En deuxième lieu, la Cour, après avoir observé que l'octroi d'un brevet à une invention implique, en
principe, son exploitation industrielle et commerciale, juge que l'utilisation d'embryons humains à des fins
de recherche ne peut pas être séparée du brevet lui-même et des droits qui lui sont attachés. Elle en
conclut que l'exclusion de la brevetabilité portant sur l'embryon humain à des fins industrielles et
commerciales énoncées à l'article 6 paragraphe 2 sous c) de la directive porte également sur l'utilisation à
des fins de recherche scientifique. Seule l'utilisation à des fins thérapeutiques ou de diagnostic applicable
à l'embryon humain et utile à celui-ci peuvent faire l'objet d'un brevet.

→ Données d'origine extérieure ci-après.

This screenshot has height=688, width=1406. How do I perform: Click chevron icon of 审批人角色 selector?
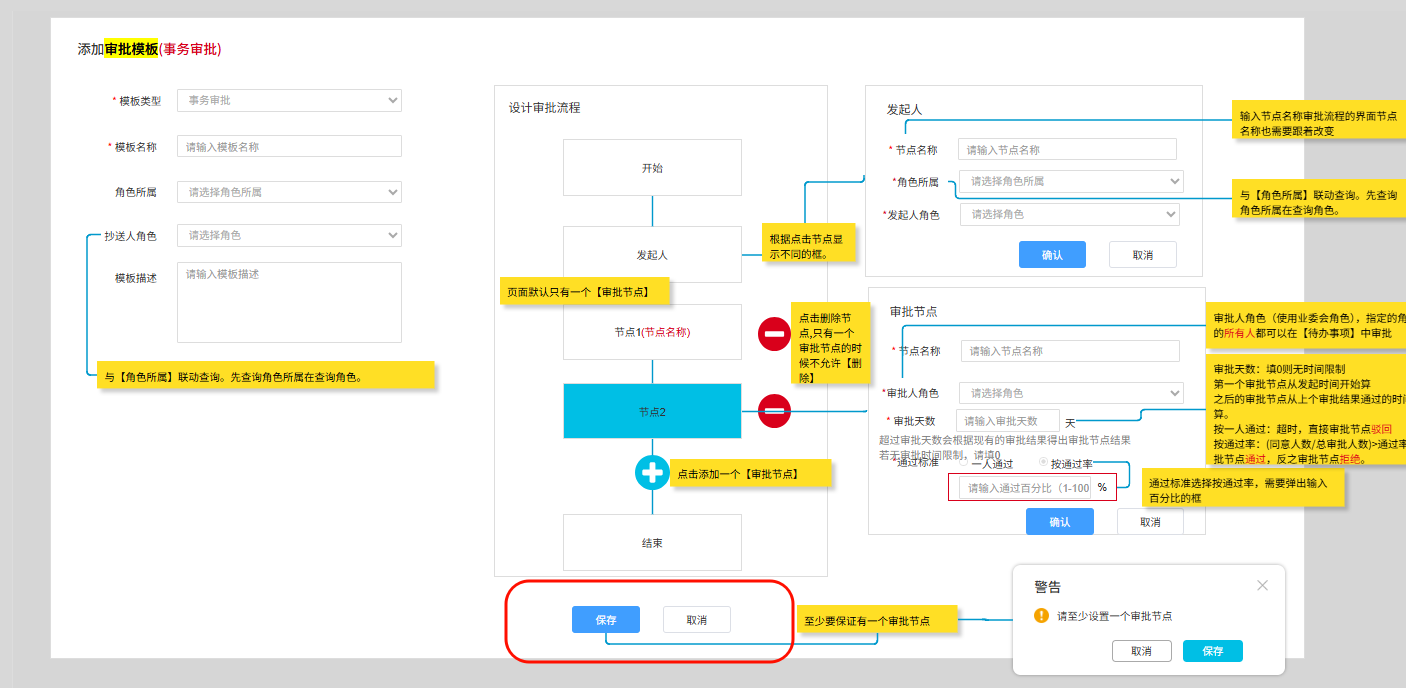point(1172,393)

En dernier lieu, la Cour précise que ces mêmes dispositions excluent la brevetabilité d'une invention qui
ne porte pas sur l'utilisation d'embryons humains en tant que telle, mais sur un produit dont l'obtention
requiert la destruction préalable d'embryons humains ou leur utilisation comme matériau de départ. Selon
la Cour, c'est le cas en l'espèce, s'agissant d'une invention portant sur la production de cellules
précurseurs neurales qui suppose l'utilisation de cellules souches obtenues à partir d'un embryon humain
au stade de blastocyte et, pour ce faire, la destruction de l'embryon.